##### EXERCISE INPUT
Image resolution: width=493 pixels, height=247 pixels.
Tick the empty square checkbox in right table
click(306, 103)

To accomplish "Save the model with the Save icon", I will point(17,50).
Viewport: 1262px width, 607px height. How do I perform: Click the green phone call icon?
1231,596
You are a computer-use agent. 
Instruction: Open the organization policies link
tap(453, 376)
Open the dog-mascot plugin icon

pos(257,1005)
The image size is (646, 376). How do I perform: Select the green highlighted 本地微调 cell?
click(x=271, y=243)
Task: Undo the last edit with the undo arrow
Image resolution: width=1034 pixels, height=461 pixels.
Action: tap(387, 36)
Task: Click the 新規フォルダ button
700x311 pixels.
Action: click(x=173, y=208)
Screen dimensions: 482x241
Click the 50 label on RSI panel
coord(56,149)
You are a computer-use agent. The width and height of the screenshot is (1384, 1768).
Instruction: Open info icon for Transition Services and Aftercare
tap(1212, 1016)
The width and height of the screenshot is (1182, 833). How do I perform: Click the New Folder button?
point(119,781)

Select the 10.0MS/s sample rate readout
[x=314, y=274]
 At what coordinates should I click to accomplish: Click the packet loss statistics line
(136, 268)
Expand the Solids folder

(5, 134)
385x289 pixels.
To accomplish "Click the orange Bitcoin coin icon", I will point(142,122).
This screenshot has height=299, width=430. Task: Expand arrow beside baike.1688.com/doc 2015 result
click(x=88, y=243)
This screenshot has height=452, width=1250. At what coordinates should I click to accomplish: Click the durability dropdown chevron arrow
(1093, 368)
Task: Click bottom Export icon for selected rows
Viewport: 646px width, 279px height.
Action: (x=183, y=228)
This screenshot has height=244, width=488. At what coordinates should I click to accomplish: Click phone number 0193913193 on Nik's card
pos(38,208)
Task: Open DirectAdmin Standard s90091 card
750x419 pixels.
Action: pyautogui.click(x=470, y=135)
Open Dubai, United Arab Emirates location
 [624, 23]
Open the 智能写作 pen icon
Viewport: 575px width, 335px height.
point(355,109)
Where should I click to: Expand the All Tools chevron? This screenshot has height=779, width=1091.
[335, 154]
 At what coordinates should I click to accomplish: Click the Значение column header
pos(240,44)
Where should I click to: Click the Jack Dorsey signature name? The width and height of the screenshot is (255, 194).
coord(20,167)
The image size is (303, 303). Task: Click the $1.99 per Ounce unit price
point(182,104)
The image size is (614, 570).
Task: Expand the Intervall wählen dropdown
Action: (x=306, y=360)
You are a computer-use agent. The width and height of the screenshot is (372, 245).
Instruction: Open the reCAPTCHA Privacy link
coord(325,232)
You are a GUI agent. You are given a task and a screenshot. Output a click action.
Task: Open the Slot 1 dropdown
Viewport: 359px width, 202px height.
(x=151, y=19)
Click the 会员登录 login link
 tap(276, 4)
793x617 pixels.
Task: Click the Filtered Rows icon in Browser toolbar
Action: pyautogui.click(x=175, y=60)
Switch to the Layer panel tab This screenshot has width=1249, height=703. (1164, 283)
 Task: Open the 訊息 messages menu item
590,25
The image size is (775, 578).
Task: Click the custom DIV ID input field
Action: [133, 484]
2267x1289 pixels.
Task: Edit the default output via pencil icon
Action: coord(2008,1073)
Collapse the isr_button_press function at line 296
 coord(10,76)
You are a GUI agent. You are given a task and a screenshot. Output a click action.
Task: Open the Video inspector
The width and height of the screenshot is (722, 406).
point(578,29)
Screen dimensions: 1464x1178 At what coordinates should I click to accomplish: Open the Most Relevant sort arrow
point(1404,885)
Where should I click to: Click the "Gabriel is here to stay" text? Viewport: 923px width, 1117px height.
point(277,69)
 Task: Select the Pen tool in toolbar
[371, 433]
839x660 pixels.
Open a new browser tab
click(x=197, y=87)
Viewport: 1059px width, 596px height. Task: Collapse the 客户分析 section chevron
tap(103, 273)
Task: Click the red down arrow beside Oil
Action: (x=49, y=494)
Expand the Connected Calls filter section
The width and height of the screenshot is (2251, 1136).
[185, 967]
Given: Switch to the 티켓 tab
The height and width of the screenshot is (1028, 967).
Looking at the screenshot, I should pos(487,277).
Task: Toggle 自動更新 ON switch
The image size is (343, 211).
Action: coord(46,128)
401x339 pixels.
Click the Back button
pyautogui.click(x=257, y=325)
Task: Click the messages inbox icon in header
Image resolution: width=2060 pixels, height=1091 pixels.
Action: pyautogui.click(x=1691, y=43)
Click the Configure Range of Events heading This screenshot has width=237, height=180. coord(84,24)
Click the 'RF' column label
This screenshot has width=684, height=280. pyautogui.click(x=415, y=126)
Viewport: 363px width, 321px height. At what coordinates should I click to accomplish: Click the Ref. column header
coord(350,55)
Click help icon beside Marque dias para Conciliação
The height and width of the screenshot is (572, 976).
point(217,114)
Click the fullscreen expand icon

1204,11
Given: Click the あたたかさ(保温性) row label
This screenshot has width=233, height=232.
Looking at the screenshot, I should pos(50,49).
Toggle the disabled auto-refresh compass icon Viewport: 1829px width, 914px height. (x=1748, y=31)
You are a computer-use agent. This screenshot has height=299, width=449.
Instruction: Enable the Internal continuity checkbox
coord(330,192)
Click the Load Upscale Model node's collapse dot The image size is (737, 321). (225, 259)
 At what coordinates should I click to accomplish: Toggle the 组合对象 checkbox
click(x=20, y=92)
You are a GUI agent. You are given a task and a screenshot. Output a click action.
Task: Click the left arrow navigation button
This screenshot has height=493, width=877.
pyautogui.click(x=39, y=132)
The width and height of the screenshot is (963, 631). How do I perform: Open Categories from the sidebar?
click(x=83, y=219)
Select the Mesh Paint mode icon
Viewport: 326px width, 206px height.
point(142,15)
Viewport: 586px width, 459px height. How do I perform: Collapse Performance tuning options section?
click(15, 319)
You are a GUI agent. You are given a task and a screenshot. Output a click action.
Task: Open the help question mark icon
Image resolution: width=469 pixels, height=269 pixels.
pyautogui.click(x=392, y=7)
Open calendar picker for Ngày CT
##########
Set down again, without changes, the lines of the material above, from the line that contains "Expand the Solids folder" through the line that contains "Action: coord(2008,1073)".

▸ **WRITTEN RESPONSE**
Expand the Solids folder

(5, 134)
385x289 pixels.
To accomplish "Click the orange Bitcoin coin icon", I will point(142,122).
This screenshot has height=299, width=430. Task: Expand arrow beside baike.1688.com/doc 2015 result
click(x=88, y=243)
This screenshot has height=452, width=1250. At what coordinates should I click to accomplish: Click the durability dropdown chevron arrow
(1093, 368)
Task: Click bottom Export icon for selected rows
Viewport: 646px width, 279px height.
Action: (x=183, y=228)
This screenshot has height=244, width=488. At what coordinates should I click to accomplish: Click phone number 0193913193 on Nik's card
pos(38,208)
Task: Open DirectAdmin Standard s90091 card
750x419 pixels.
Action: pyautogui.click(x=470, y=135)
Open Dubai, United Arab Emirates location
 [624, 23]
Open the 智能写作 pen icon
Viewport: 575px width, 335px height.
point(355,109)
Where should I click to: Expand the All Tools chevron? This screenshot has height=779, width=1091.
[335, 154]
 At what coordinates should I click to accomplish: Click the Значение column header
pos(240,44)
Where should I click to: Click the Jack Dorsey signature name? The width and height of the screenshot is (255, 194).
coord(20,167)
The image size is (303, 303). Task: Click the $1.99 per Ounce unit price
point(182,104)
The image size is (614, 570).
Task: Expand the Intervall wählen dropdown
Action: (x=306, y=360)
You are a computer-use agent. The width and height of the screenshot is (372, 245).
Instruction: Open the reCAPTCHA Privacy link
coord(325,232)
You are a GUI agent. You are given a task and a screenshot. Output a click action.
Task: Open the Slot 1 dropdown
Viewport: 359px width, 202px height.
(x=151, y=19)
Click the 会员登录 login link
 tap(276, 4)
793x617 pixels.
Task: Click the Filtered Rows icon in Browser toolbar
Action: pyautogui.click(x=175, y=60)
Switch to the Layer panel tab This screenshot has width=1249, height=703. (1164, 283)
 Task: Open the 訊息 messages menu item
590,25
The image size is (775, 578).
Task: Click the custom DIV ID input field
Action: [133, 484]
2267x1289 pixels.
Task: Edit the default output via pencil icon
Action: coord(2008,1073)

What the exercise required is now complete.